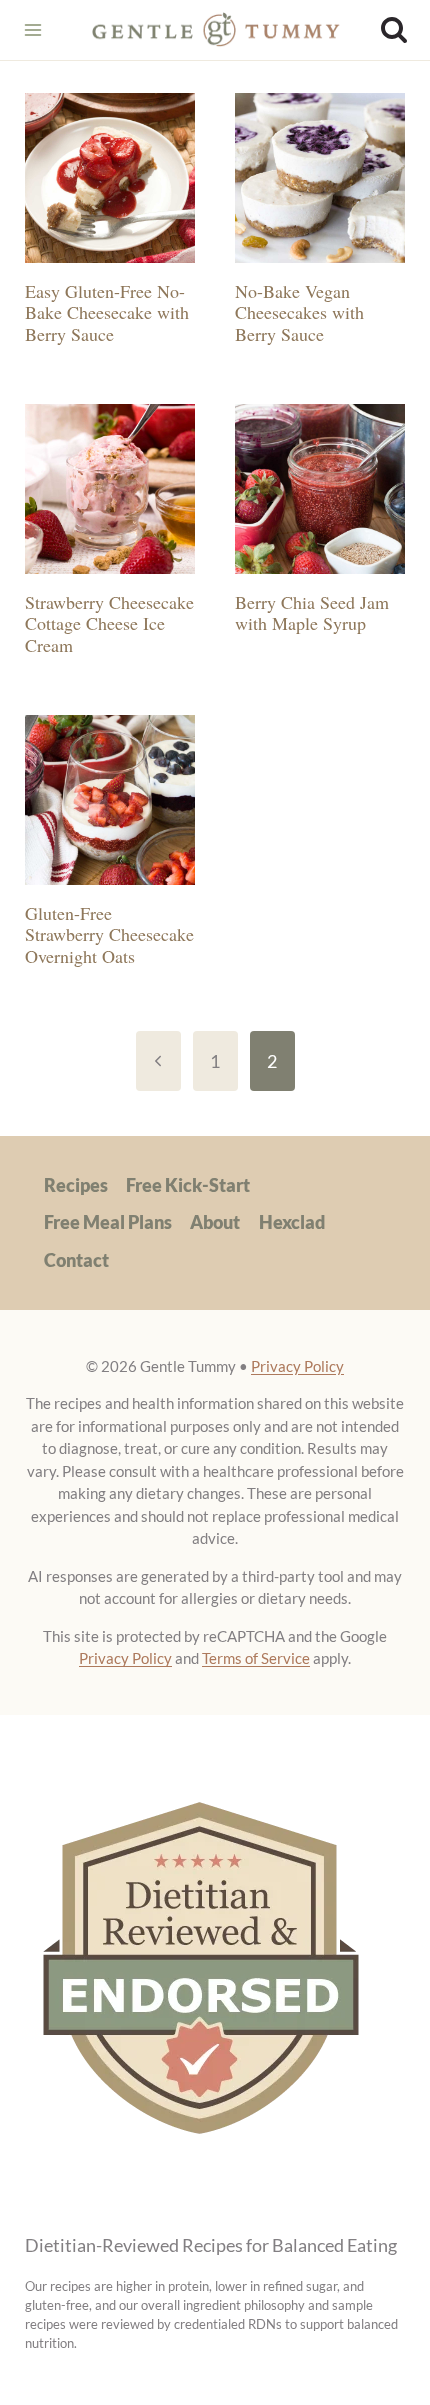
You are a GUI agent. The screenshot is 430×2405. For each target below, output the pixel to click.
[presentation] (110, 178)
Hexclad (292, 1222)
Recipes (76, 1185)
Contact (76, 1260)
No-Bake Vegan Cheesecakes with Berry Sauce (299, 312)
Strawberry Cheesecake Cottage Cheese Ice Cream (109, 623)
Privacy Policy (297, 1366)
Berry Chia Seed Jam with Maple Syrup (312, 613)
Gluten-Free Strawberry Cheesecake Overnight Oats (109, 934)
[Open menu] (32, 29)
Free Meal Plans (108, 1222)
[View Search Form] (394, 30)
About (215, 1222)
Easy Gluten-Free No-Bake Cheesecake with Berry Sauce (107, 312)
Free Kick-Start (188, 1185)
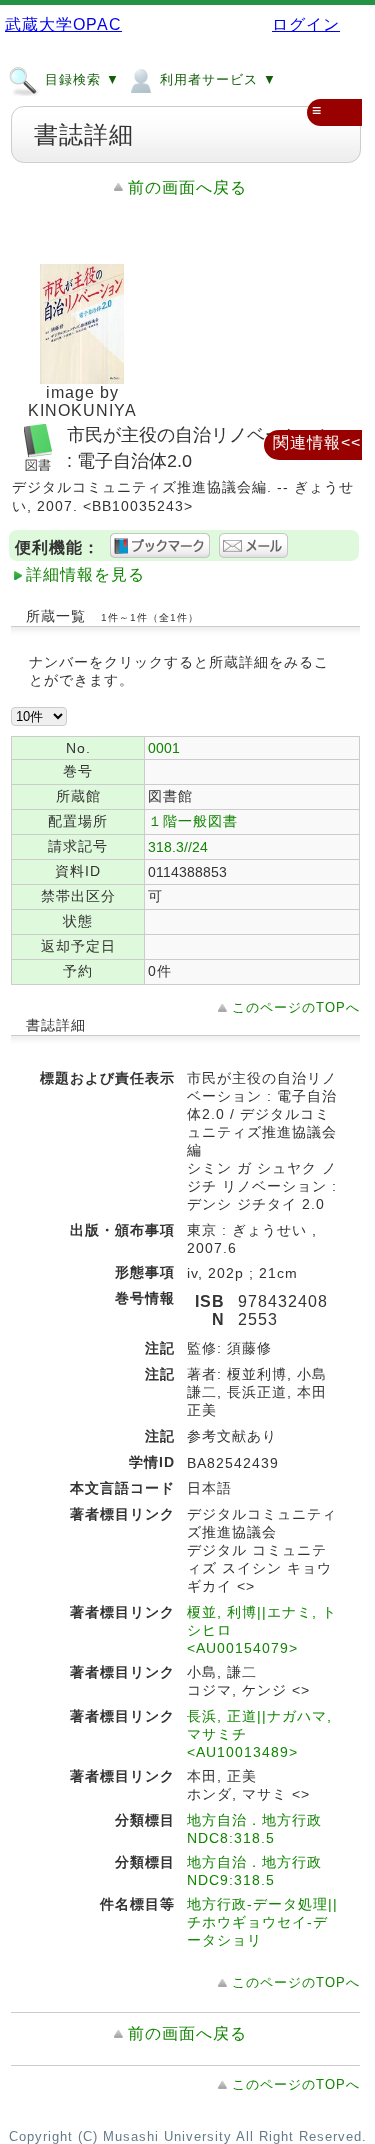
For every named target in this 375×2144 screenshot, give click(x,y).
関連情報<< (317, 442)
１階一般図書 (193, 821)
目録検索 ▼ (80, 79)
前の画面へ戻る (187, 187)
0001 (164, 748)
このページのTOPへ (296, 1007)
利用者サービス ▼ (216, 79)
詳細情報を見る (85, 574)
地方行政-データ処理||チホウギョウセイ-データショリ (262, 1922)
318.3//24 (178, 847)
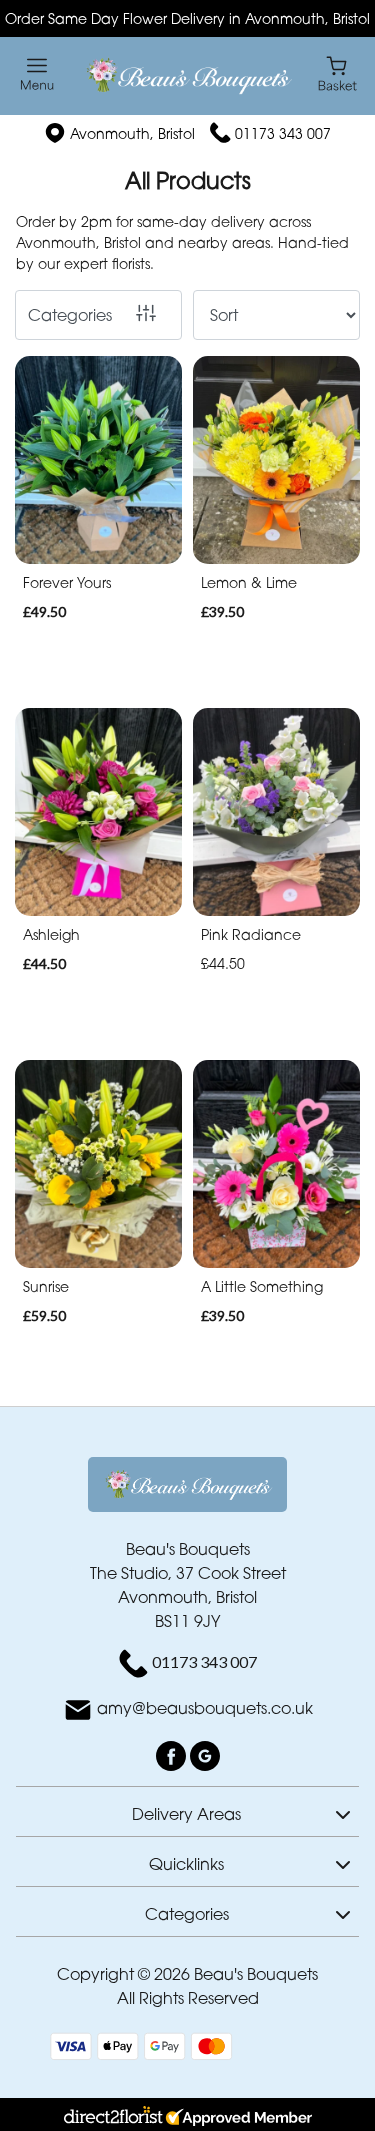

################

A word-for-word copy of the data above is needed, one that omits the pictures.

You are a GUI agent. The screenshot is 430×2405. For each target below, output the pixel to click.
[presentation] (110, 178)
Hexclad (292, 1222)
Recipes (76, 1185)
Contact (76, 1260)
No-Bake Vegan Cheesecakes with Berry Sauce (299, 312)
Strawberry Cheesecake Cottage Cheese Ice Cream (109, 623)
Privacy Policy (297, 1366)
Berry Chia Seed Jam with Maple Syrup (312, 613)
Gluten-Free Strawberry Cheesecake Overnight Oats (109, 934)
[Open menu] (32, 29)
Free Meal Plans (108, 1222)
[View Search Form] (394, 30)
About (215, 1222)
Easy Gluten-Free No-Bake Cheesecake with Berry Sauce (107, 312)
Free Kick-Start (188, 1185)
For every named target in this 375×2144 screenshot, give click(x,y).
関連情報<< (317, 442)
１階一般図書 (193, 821)
目録検索 ▼ (80, 79)
前の画面へ戻る (187, 187)
0001 (164, 748)
このページのTOPへ (296, 1007)
利用者サービス ▼ (216, 79)
詳細情報を見る (85, 574)
地方行政-データ処理||チホウギョウセイ-データショリ (262, 1922)
318.3//24 (178, 847)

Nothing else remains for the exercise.